_STATED GOAL:_ Rewrite the data below, replacing "Viewport" with "Window" and leaving everything else the same.

_GIVEN RECORDS:_
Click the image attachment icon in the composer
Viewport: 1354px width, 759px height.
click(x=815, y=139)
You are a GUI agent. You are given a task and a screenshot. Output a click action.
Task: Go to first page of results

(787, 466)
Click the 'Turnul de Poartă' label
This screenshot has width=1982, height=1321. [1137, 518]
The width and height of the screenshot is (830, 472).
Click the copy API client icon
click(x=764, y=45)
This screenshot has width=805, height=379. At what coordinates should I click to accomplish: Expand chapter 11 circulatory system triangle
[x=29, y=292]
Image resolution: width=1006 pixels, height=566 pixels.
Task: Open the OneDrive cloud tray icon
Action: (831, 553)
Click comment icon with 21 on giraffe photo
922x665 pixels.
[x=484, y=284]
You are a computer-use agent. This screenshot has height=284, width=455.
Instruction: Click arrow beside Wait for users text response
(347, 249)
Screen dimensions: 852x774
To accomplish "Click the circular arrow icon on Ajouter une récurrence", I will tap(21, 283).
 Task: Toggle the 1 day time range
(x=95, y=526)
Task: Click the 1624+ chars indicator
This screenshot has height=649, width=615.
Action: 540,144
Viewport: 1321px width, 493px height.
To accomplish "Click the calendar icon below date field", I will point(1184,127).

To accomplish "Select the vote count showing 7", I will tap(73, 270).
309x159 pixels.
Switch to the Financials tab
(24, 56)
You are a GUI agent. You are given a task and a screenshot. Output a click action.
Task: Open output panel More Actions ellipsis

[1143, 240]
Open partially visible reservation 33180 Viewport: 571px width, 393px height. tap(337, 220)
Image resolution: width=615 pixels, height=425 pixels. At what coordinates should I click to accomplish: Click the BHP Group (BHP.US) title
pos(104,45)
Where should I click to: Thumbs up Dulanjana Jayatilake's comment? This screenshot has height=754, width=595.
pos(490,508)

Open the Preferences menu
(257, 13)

_EXERCISE OUTPUT:_
Click the image attachment icon in the composer
Window: 1354px width, 759px height.
click(x=815, y=139)
You are a GUI agent. You are given a task and a screenshot. Output a click action.
Task: Go to first page of results

(787, 466)
Click the 'Turnul de Poartă' label
This screenshot has width=1982, height=1321. [1137, 518]
The width and height of the screenshot is (830, 472).
Click the copy API client icon
click(x=764, y=45)
This screenshot has width=805, height=379. At what coordinates should I click to accomplish: Expand chapter 11 circulatory system triangle
[x=29, y=292]
Image resolution: width=1006 pixels, height=566 pixels.
Task: Open the OneDrive cloud tray icon
Action: (831, 553)
Click comment icon with 21 on giraffe photo
922x665 pixels.
[x=484, y=284]
You are a computer-use agent. This screenshot has height=284, width=455.
Instruction: Click arrow beside Wait for users text response
(347, 249)
Screen dimensions: 852x774
To accomplish "Click the circular arrow icon on Ajouter une récurrence", I will tap(21, 283).
 Task: Toggle the 1 day time range
(x=95, y=526)
Task: Click the 1624+ chars indicator
This screenshot has height=649, width=615.
Action: 540,144
Window: 1321px width, 493px height.
To accomplish "Click the calendar icon below date field", I will point(1184,127).

To accomplish "Select the vote count showing 7", I will tap(73, 270).
309x159 pixels.
Switch to the Financials tab
(24, 56)
You are a GUI agent. You are given a task and a screenshot. Output a click action.
Task: Open output panel More Actions ellipsis

[1143, 240]
Open partially visible reservation 33180 Window: 571px width, 393px height. tap(337, 220)
Image resolution: width=615 pixels, height=425 pixels. At what coordinates should I click to accomplish: Click the BHP Group (BHP.US) title
pos(104,45)
Where should I click to: Thumbs up Dulanjana Jayatilake's comment? This screenshot has height=754, width=595.
pos(490,508)

Open the Preferences menu
(257, 13)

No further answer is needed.